To do:
For the entries that follow, restate word for word the line containing "You are a computer-use", the line containing "Instruction: Open user settings sliders icon", and every line that lies between them.

Exercise data:

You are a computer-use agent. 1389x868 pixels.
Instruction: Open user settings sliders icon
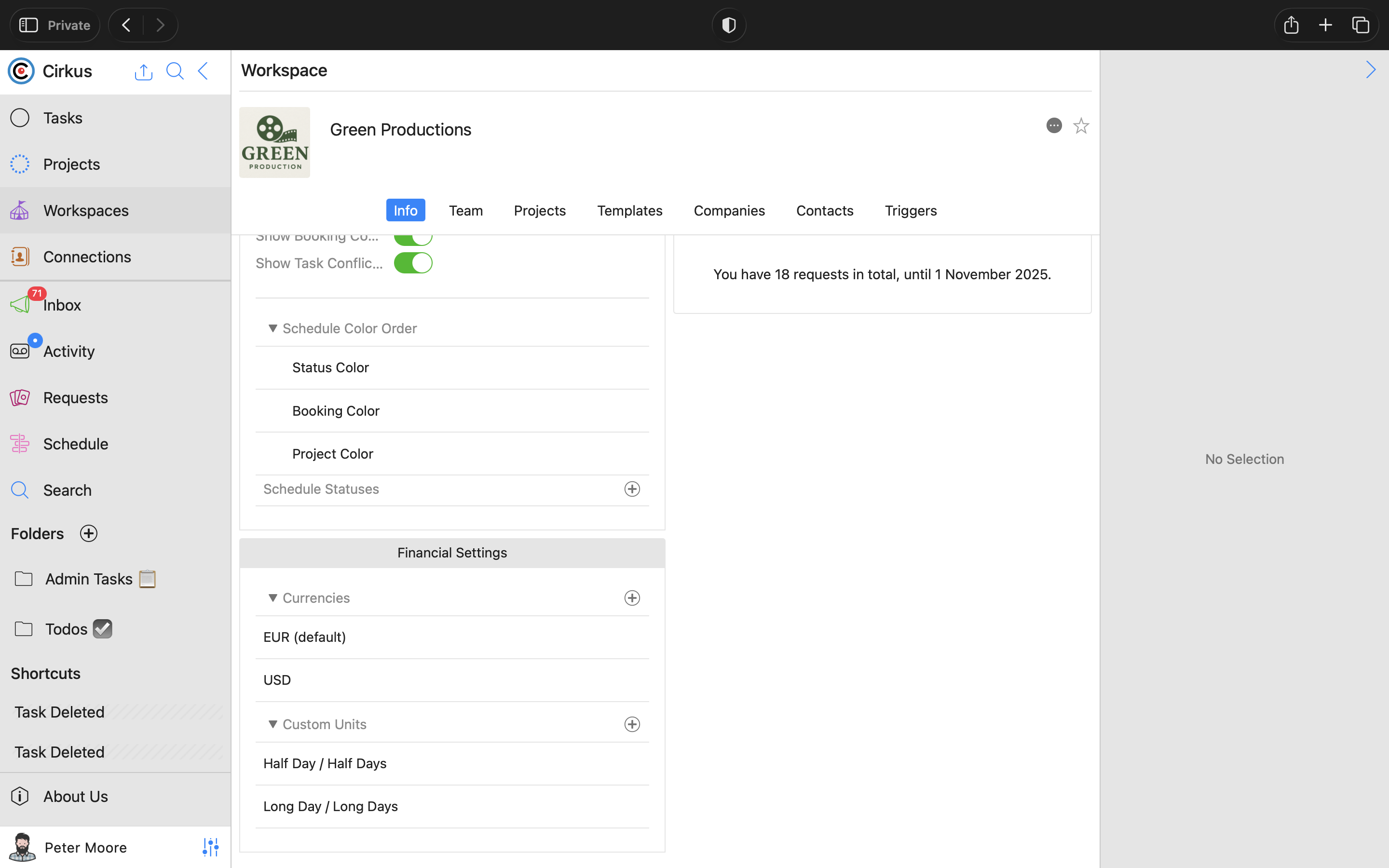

==

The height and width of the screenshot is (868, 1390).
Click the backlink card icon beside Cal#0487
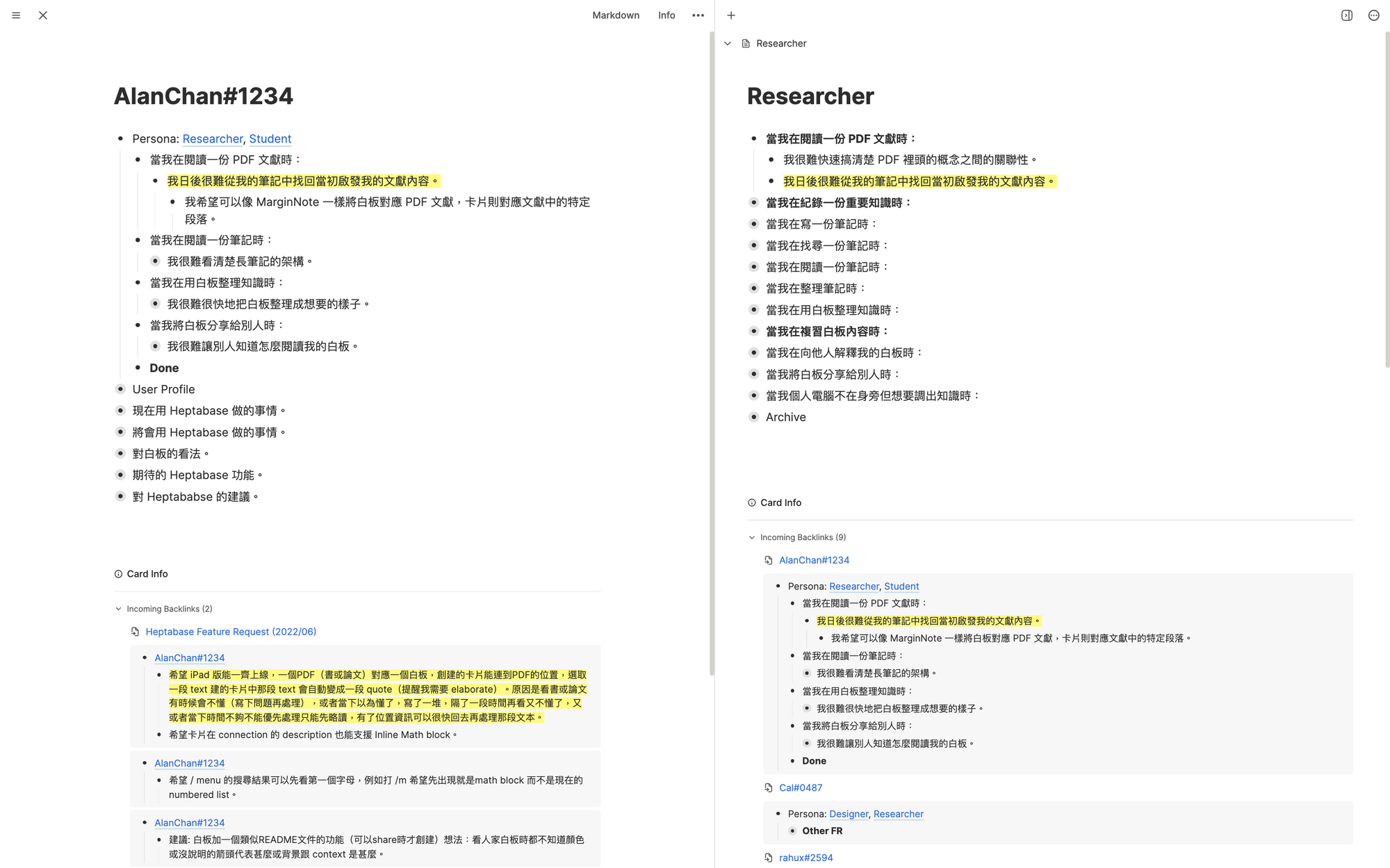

* * *

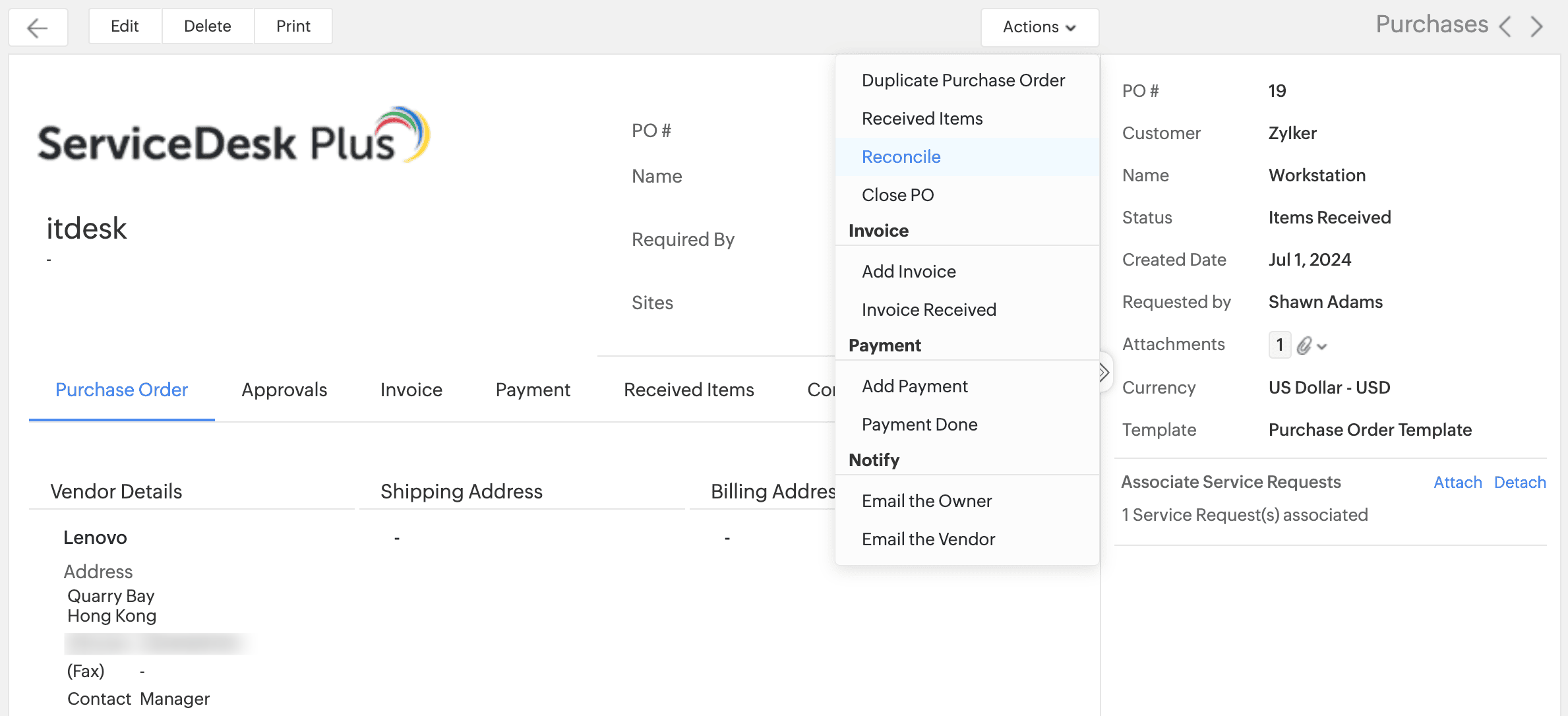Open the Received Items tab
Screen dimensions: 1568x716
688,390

Completed exercise:
You are a computer-use agent. 1389x868 pixels.
Instruction: Open user settings sliders icon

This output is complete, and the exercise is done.